A recent study from the University of Surrey reveals an escalating dependence on pain medication, attributing the trend to a lack of vigilance among medical professionals. Individuals relying on pain medication express a sense of living in a fog and feeling neglected and misunderstood by the medical community.

In the inaugural study of its kind in the UK, Louise Norton and Dr. Bridget Dibb from the University of Surrey delved into the experiences of patients dependent on medication for chronic pain. Standard pharmacological treatments for chronic pain often involve substances with potential for addiction, such as non-steroidal anti-inflammatory drugs, gabapentinoids, and opioids.

The heightened prescription rates of these pain relief medications have been linked to increased instances of overdose and misuse. Dr. Bridget Dibb, Senior Lecturer in Health Psychology at the University of Surrey, emphasizes the growing prevalence of chronic pain and its impact on daily life, potentially leading to depression and anxiety. While medication can alleviate pain, there is a risk of dependence that may harm vital organs like the liver and kidneys.

Addressing this issue requires understanding individuals’ experiences, perceptions of dependence, and interactions with the medical profession, according to Dr. Dibb. Interviews with nine participants dependent on pain medication revealed feelings of disconnection and frustration due to treatment side effects. Many expressed dissatisfaction with the limited alternative treatment options on the NHS, citing the overprescription of medications.

Participants also recounted negative interactions with medical professionals, some attributing their dependence to these encounters. The lack of continuity between doctors was cited as a factor contributing to overlooked opportunities for identifying dependence.

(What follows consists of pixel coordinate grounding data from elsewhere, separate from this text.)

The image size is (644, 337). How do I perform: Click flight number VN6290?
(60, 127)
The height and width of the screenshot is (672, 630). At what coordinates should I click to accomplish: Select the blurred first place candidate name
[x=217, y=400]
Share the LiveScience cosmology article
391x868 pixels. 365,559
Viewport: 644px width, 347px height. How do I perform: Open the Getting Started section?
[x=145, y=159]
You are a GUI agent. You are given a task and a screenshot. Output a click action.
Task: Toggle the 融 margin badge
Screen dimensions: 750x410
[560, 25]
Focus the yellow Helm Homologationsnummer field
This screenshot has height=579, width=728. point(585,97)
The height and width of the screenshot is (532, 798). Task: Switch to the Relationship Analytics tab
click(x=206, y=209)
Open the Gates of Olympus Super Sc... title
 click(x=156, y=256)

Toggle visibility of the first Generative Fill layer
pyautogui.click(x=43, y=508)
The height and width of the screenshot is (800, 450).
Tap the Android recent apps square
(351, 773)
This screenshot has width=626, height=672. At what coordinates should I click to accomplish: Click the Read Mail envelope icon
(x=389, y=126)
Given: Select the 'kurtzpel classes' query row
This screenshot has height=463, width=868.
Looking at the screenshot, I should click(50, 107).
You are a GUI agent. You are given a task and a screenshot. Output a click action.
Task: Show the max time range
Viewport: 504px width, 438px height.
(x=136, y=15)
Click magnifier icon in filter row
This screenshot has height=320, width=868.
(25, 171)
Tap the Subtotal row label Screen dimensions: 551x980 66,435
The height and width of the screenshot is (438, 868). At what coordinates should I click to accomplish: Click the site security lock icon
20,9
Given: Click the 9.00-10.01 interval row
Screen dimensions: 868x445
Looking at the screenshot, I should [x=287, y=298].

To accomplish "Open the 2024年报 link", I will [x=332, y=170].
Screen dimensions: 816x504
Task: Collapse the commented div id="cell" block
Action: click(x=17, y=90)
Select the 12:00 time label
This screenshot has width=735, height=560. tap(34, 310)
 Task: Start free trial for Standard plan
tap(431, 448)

Louise Norton highlighted the significant impact of relationships with medical professionals on the experiences of those dependent on painkillers. The authority figure status of doctors may deter patients from questioning their treatment options. Norton suggests that thorough information provision can foster shared decision-making, empowering patients to manage chronic pain more effectively.

The study also noted that participants felt stigmatized when discussing their dependence, facing a lack of understanding about their reliance on prescribed pain medications. This stigma left them feeling ashamed and self-critical.

Dr. Dibb emphasized the emotional challenges faced by those dependent on prescription painkillers, including shame, guilt, and a sense of being misunderstood. She calls for increased vigilance among medical professionals during the prescription process, ensuring that patients are fully aware of the risks of dependence before starting treatment.